Rudrakoṭi, Madhuvana, Puṣpanagarī, and Kālañjara — Śveta’s Bhakti and the Subjugation of Kāla
नमो ऽस्तु ते गणेश्वर प्रपन्नदुः खनाशन / अनादिनित्यभूतये वराहशृङ्गधारिणे
namo 'stu te gaṇeśvara prapannaduḥ khanāśana / anādinityabhūtaye varāhaśṛṅgadhāriṇe
ဂဏာတို့၏ အရှင် ဂဏေရှ္ဝရ အရှင်တော်အား နမော။ ခိုလှုံသူတို့၏ ဒုက္ခကို ဖျက်ဆီးတော်မူသူ။ အစမရှိ အမြဲတည်သော သဘာဝတော်ရှိ၍ ဝရాహ (ဝက်တော) ၏ ချိုကို သင်္ကေတအဖြစ် ဆောင်ထားတော်မူသူအား နမော။
A Purāṇic narrator/ṛṣi reciting a devotional salutation (stuti) within the Kurma Purana’s Purva-bhaga context
Primary Rasa: karuna
Secondary Rasa: shanta
By calling the deity “beginningless and eternal in being” (anādi-nitya-bhūti), the verse points to a timeless, unoriginated reality—an Atman/Iśvara principle not limited by birth or decay.
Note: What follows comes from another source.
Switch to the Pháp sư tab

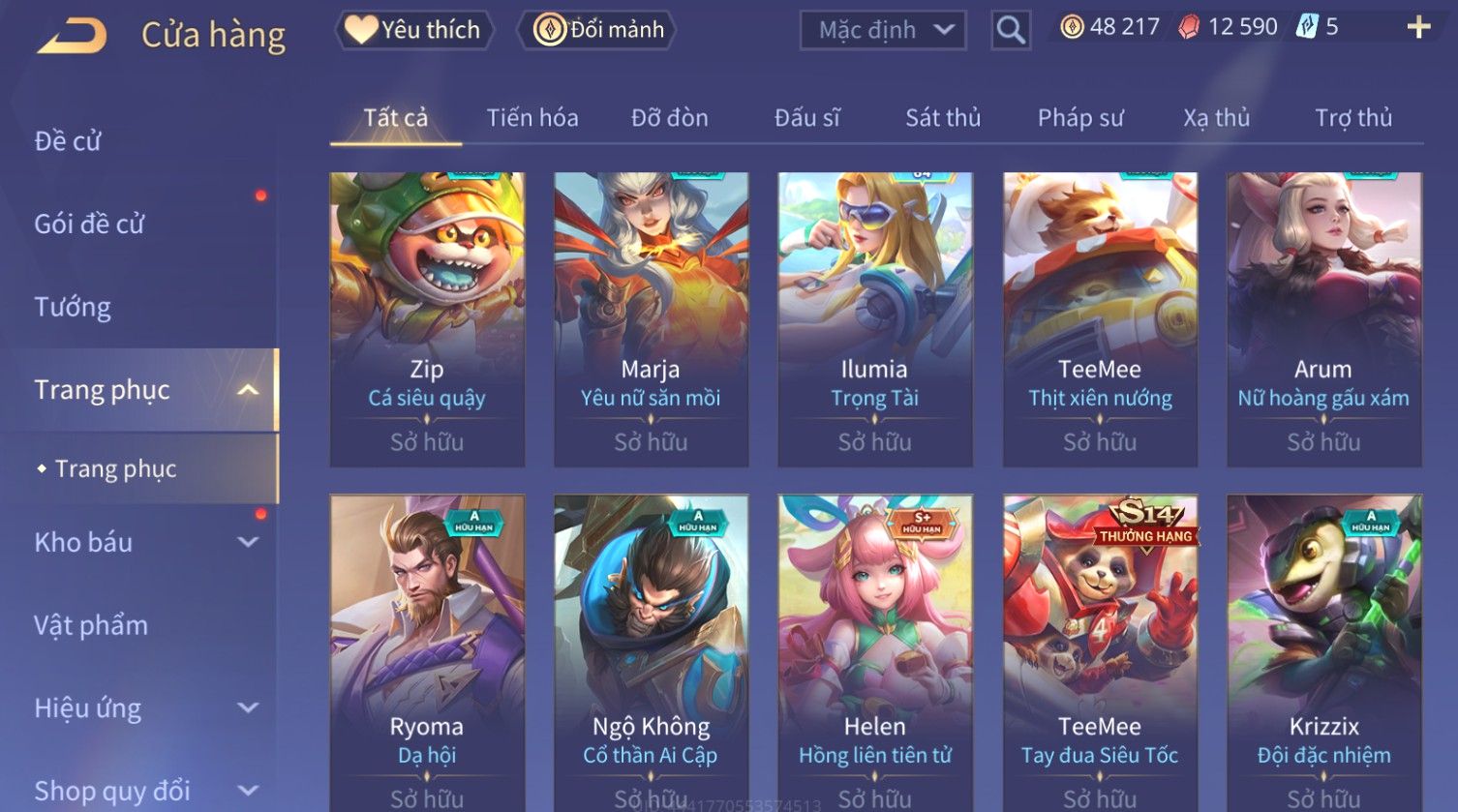(1080, 118)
The verse emphasizes śaraṇāgati (surrender) as a foundational discipline: taking refuge in Iśvara removes duḥkha and clears obstacles, preparing the mind for steadiness (dhyāna) and higher yogic practice taught elsewhere in the Kurma Purana (including Pāśupata-oriented themes).
By praising Gaṇeśa (a Śaiva deity) while invoking a Varāha emblem (a strongly Vaiṣṇava sign), the verse reflects the Kurma Purana’s integrative approach—devotion across forms while affirming a shared, transcendent divine ground.